__Your instructions__
Transcribe all of the records precisely as they are presented.

__Provided information__
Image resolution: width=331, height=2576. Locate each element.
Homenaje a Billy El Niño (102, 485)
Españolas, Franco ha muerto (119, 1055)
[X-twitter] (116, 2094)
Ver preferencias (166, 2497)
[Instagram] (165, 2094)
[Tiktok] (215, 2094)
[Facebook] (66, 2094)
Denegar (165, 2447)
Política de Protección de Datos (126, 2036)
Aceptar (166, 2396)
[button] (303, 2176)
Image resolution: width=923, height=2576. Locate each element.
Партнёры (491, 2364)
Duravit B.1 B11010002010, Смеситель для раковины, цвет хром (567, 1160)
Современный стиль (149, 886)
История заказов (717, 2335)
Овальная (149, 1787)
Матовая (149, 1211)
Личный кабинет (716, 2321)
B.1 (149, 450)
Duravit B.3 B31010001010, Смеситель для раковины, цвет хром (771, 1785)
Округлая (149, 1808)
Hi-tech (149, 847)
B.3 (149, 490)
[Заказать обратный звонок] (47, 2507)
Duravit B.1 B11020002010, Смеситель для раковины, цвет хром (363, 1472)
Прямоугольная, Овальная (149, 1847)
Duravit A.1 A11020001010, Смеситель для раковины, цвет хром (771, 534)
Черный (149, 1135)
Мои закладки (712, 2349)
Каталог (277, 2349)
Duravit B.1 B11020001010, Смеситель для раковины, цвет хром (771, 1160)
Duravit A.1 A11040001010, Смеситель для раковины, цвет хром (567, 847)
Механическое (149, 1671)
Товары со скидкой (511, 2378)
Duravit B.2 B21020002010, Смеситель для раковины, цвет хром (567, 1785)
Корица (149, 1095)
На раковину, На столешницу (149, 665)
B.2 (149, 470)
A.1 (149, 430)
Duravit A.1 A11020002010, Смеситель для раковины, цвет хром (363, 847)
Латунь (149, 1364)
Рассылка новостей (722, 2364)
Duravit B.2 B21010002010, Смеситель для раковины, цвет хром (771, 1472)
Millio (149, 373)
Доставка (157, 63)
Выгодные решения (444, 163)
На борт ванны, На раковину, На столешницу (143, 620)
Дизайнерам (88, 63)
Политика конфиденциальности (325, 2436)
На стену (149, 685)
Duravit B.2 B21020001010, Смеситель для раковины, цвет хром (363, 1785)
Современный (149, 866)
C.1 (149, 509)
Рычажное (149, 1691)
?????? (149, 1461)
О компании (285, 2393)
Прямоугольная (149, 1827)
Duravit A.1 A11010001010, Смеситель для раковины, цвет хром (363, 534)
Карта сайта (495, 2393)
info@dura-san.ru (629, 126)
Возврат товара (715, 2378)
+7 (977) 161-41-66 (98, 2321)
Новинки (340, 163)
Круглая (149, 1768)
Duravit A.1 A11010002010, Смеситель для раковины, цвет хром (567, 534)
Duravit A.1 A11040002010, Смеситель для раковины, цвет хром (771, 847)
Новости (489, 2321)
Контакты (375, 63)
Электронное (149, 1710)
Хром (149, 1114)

__Output of the task__
Image resolution: width=331, height=2576. Locate each element.
Homenaje a Billy El Niño (102, 485)
Españolas, Franco ha muerto (119, 1055)
[X-twitter] (116, 2094)
Ver preferencias (166, 2497)
[Instagram] (165, 2094)
[Tiktok] (215, 2094)
[Facebook] (66, 2094)
Denegar (165, 2447)
Política de Protección de Datos (126, 2036)
Aceptar (166, 2396)
[button] (303, 2176)
Image resolution: width=923, height=2576. Locate each element.
Партнёры (491, 2364)
Duravit B.1 B11010002010, Смеситель для раковины, цвет хром (567, 1160)
Современный стиль (149, 886)
История заказов (717, 2335)
Овальная (149, 1787)
Матовая (149, 1211)
Личный кабинет (716, 2321)
B.1 (149, 450)
Duravit B.3 B31010001010, Смеситель для раковины, цвет хром (771, 1785)
Округлая (149, 1808)
Hi-tech (149, 847)
B.3 (149, 490)
[Заказать обратный звонок] (47, 2507)
Duravit B.1 B11020002010, Смеситель для раковины, цвет хром (363, 1472)
Прямоугольная, Овальная (149, 1847)
Duravit A.1 A11020001010, Смеситель для раковины, цвет хром (771, 534)
Черный (149, 1135)
Мои закладки (712, 2349)
Каталог (277, 2349)
Duravit B.1 B11020001010, Смеситель для раковины, цвет хром (771, 1160)
Duravit A.1 A11040001010, Смеситель для раковины, цвет хром (567, 847)
Механическое (149, 1671)
Товары со скидкой (511, 2378)
Duravit B.2 B21020002010, Смеситель для раковины, цвет хром (567, 1785)
Корица (149, 1095)
На раковину, На столешницу (149, 665)
B.2 (149, 470)
A.1 (149, 430)
Duravit A.1 A11020002010, Смеситель для раковины, цвет хром (363, 847)
Латунь (149, 1364)
Рассылка новостей (722, 2364)
Duravit B.2 B21010002010, Смеситель для раковины, цвет хром (771, 1472)
Millio (149, 373)
Доставка (157, 63)
Выгодные решения (444, 163)
На борт ванны, На раковину, На столешницу (143, 620)
Дизайнерам (88, 63)
Политика конфиденциальности (325, 2436)
На стену (149, 685)
Duravit B.2 B21020001010, Смеситель для раковины, цвет хром (363, 1785)
Современный (149, 866)
C.1 (149, 509)
Рычажное (149, 1691)
?????? (149, 1461)
О компании (285, 2393)
Прямоугольная (149, 1827)
Duravit A.1 A11010001010, Смеситель для раковины, цвет хром (363, 534)
Карта сайта (495, 2393)
info@dura-san.ru (629, 126)
Возврат товара (715, 2378)
+7 (977) 161-41-66 (98, 2321)
Новинки (340, 163)
Круглая (149, 1768)
Duravit A.1 A11010002010, Смеситель для раковины, цвет хром (567, 534)
Duravit A.1 A11040002010, Смеситель для раковины, цвет хром (771, 847)
Новости (489, 2321)
Контакты (375, 63)
Электронное (149, 1710)
Хром (149, 1114)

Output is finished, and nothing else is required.